(DATA TO PROCESS)
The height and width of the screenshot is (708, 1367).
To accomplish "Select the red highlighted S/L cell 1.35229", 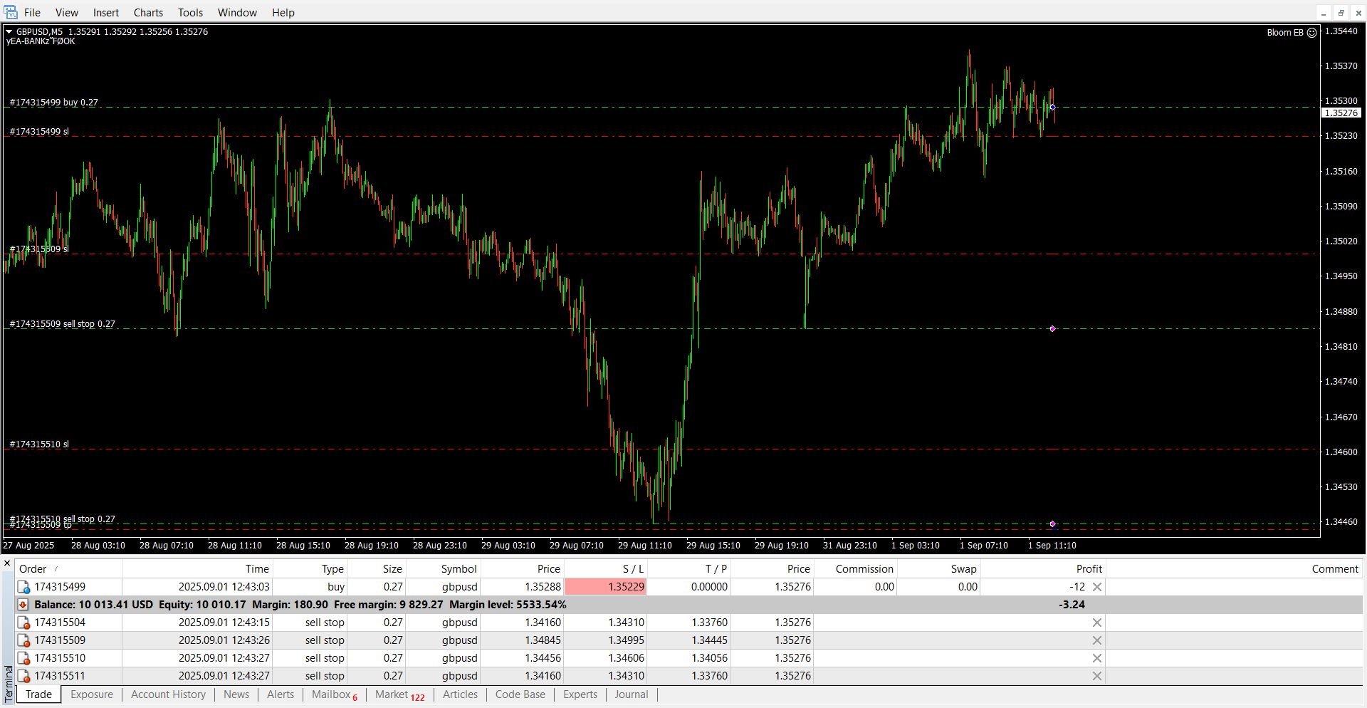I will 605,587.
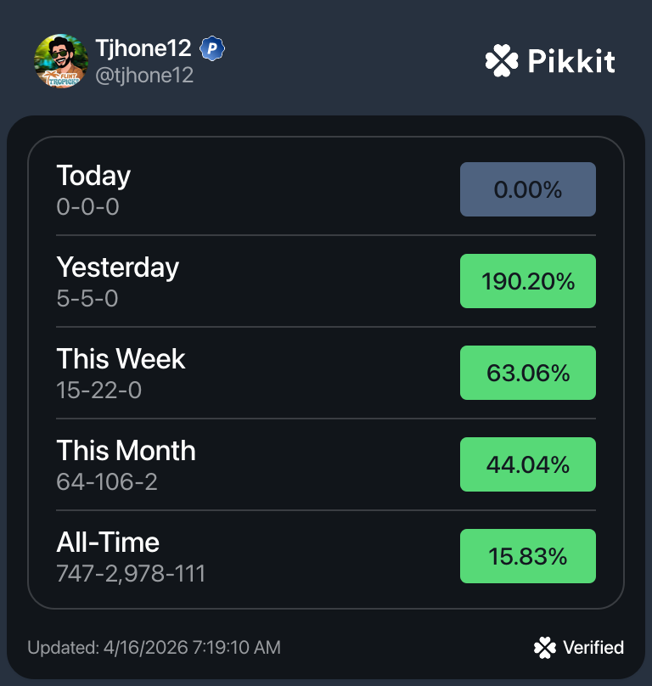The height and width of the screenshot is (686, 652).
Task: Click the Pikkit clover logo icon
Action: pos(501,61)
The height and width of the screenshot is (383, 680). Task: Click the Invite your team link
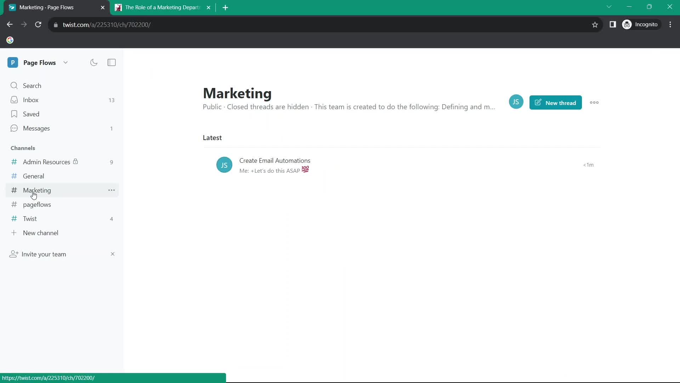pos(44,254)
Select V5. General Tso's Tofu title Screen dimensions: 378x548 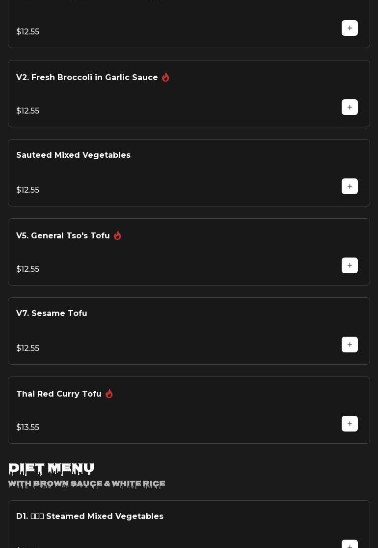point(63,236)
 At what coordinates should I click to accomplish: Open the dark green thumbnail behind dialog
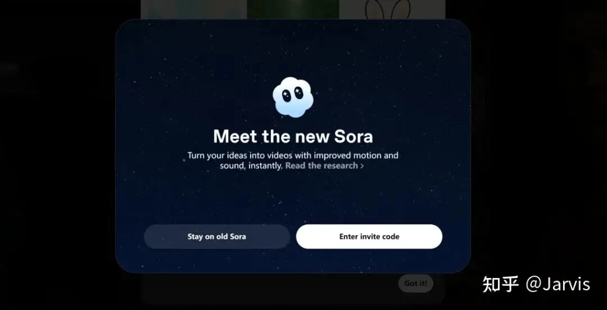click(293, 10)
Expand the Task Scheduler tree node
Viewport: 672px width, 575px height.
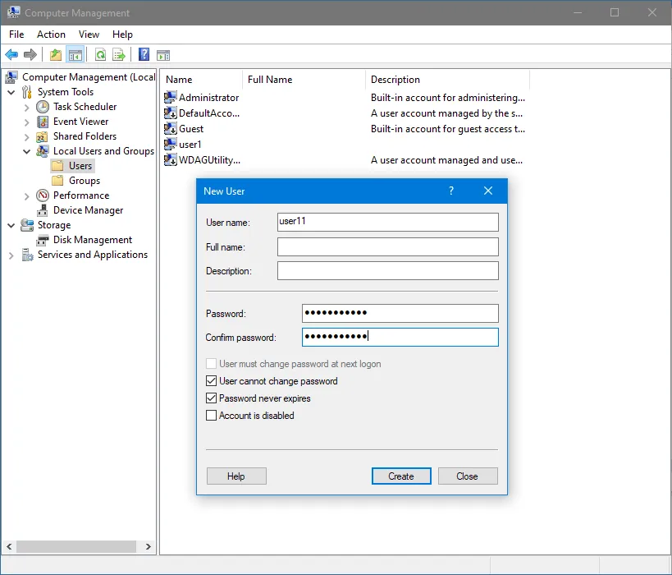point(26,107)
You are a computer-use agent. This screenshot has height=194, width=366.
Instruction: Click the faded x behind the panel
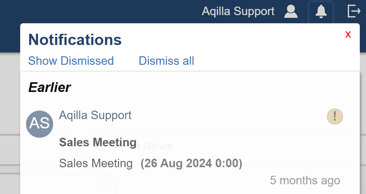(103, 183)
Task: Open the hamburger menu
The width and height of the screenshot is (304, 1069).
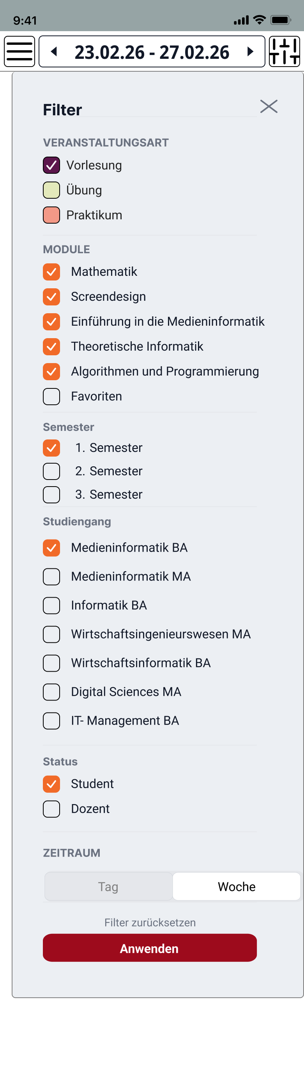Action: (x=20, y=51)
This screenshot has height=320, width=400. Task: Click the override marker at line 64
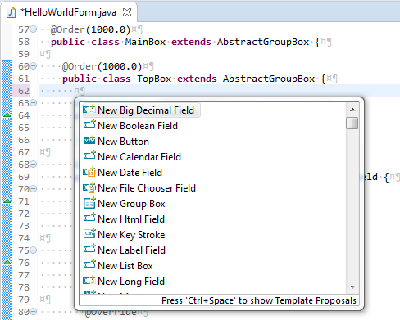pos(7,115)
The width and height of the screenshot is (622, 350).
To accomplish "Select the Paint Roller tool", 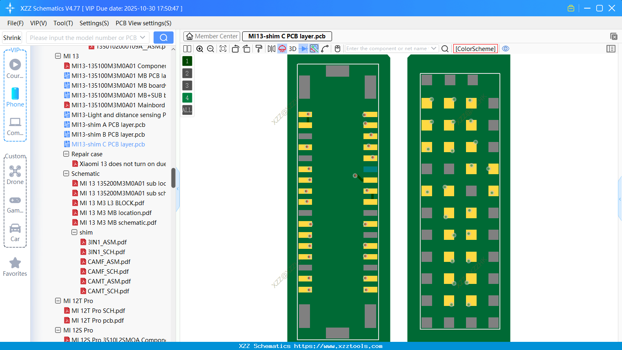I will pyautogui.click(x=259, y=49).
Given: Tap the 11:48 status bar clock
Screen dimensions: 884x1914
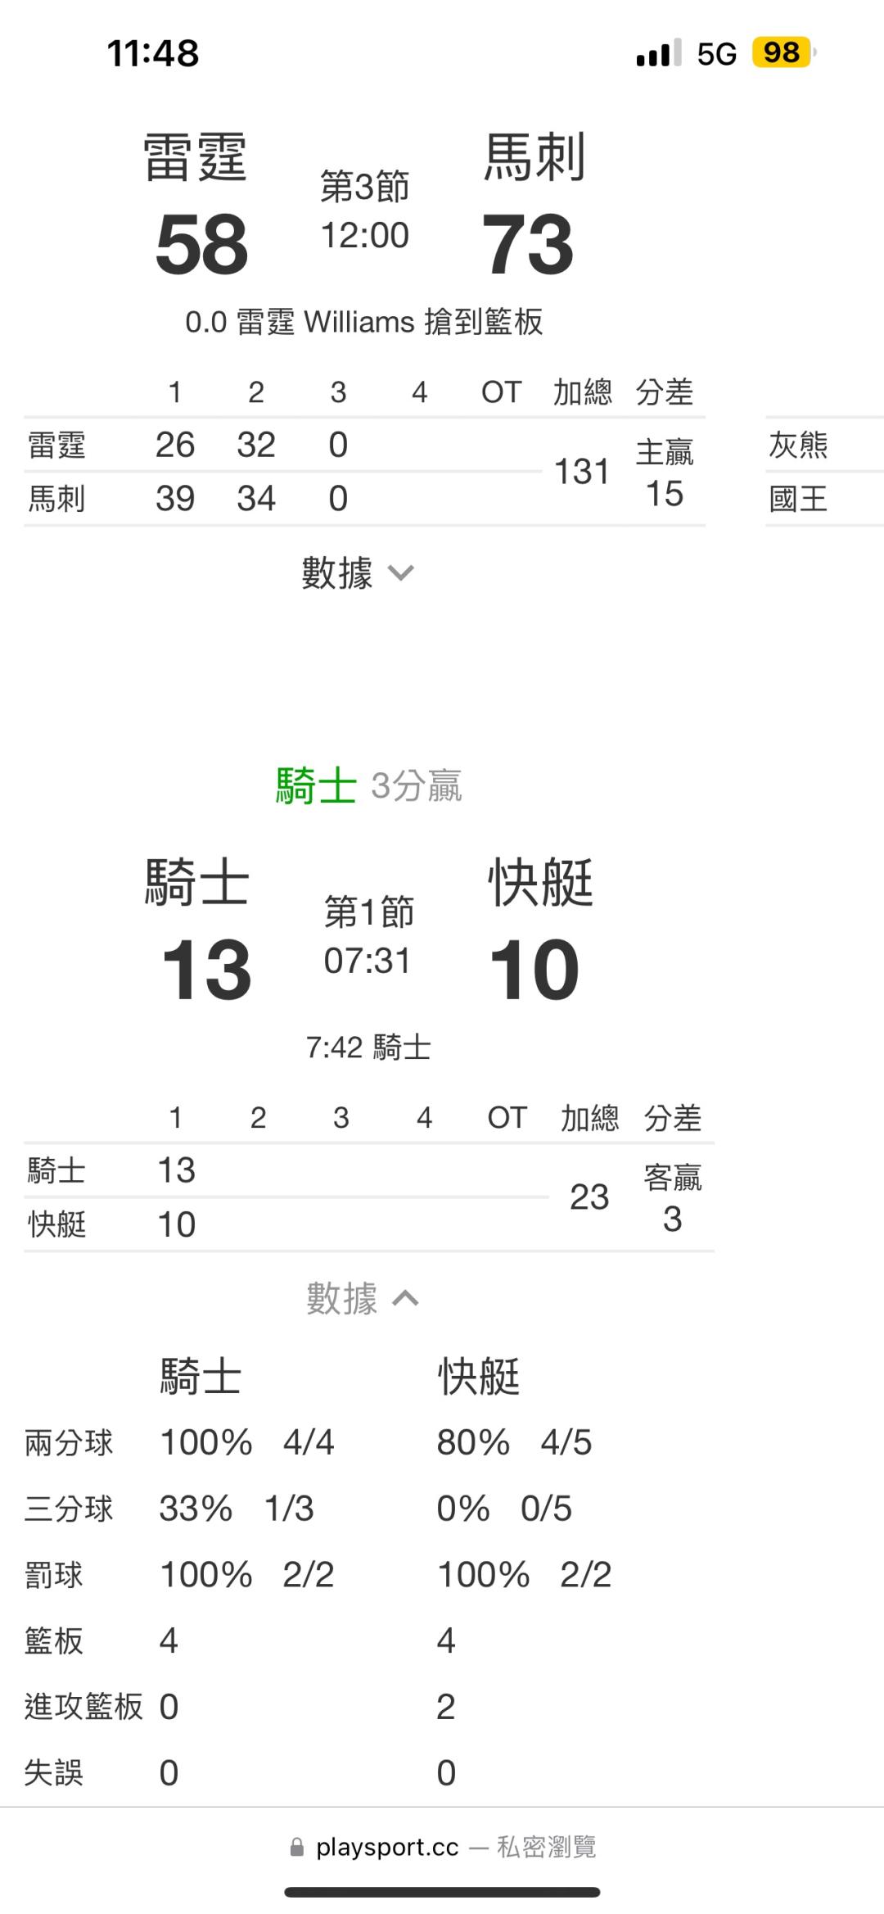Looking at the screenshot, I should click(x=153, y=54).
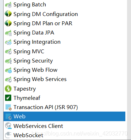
(End DATA TO PROCESS)
PROBLEM TO SOLVE:
Lines from the one holding "Given: Tap the 11:48 status bar clock" down to the last line of the entries above must be retyped exactly, inclusive of both, with no pictures and nothing else.

ANSWER TO THIS PROBLEM:
Given: Tap the 11:48 status bar clock
Screen dimensions: 884x1914
Looking at the screenshot, I should click(x=153, y=54).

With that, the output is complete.